→ **Task input**
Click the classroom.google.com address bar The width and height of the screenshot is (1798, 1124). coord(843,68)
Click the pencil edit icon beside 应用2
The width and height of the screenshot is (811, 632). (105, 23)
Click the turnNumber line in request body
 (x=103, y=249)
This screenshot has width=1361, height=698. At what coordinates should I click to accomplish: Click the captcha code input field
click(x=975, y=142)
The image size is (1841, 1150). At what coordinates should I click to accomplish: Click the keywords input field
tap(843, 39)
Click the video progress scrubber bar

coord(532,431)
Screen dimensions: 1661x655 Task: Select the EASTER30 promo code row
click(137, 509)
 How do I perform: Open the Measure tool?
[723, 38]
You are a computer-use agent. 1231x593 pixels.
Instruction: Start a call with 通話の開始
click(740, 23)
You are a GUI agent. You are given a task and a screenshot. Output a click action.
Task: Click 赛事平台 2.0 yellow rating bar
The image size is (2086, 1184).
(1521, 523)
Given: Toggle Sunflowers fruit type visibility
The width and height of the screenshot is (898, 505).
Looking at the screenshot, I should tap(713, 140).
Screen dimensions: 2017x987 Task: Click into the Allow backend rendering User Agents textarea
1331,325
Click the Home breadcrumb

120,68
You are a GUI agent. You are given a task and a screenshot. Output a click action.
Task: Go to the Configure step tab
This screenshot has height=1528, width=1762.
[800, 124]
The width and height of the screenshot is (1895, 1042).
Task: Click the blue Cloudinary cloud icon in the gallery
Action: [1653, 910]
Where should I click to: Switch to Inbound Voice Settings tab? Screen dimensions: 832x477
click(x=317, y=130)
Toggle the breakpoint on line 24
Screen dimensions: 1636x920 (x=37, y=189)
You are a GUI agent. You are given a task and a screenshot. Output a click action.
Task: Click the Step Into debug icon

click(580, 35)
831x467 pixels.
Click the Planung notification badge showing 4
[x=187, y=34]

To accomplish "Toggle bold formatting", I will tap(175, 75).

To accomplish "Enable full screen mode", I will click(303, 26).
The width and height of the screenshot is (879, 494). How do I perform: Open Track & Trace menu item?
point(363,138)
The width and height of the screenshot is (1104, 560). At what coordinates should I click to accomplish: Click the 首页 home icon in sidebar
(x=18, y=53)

→ **Work required**
Would you repeat the lines from the one containing "831x467 pixels." through the end of the data, exactly, with nothing before or after them?

→ **Solution below**
831x467 pixels.
Click the Planung notification badge showing 4
[x=187, y=34]

To accomplish "Toggle bold formatting", I will tap(175, 75).

To accomplish "Enable full screen mode", I will click(303, 26).
The width and height of the screenshot is (879, 494). How do I perform: Open Track & Trace menu item?
point(363,138)
The width and height of the screenshot is (1104, 560). At what coordinates should I click to accomplish: Click the 首页 home icon in sidebar
(x=18, y=53)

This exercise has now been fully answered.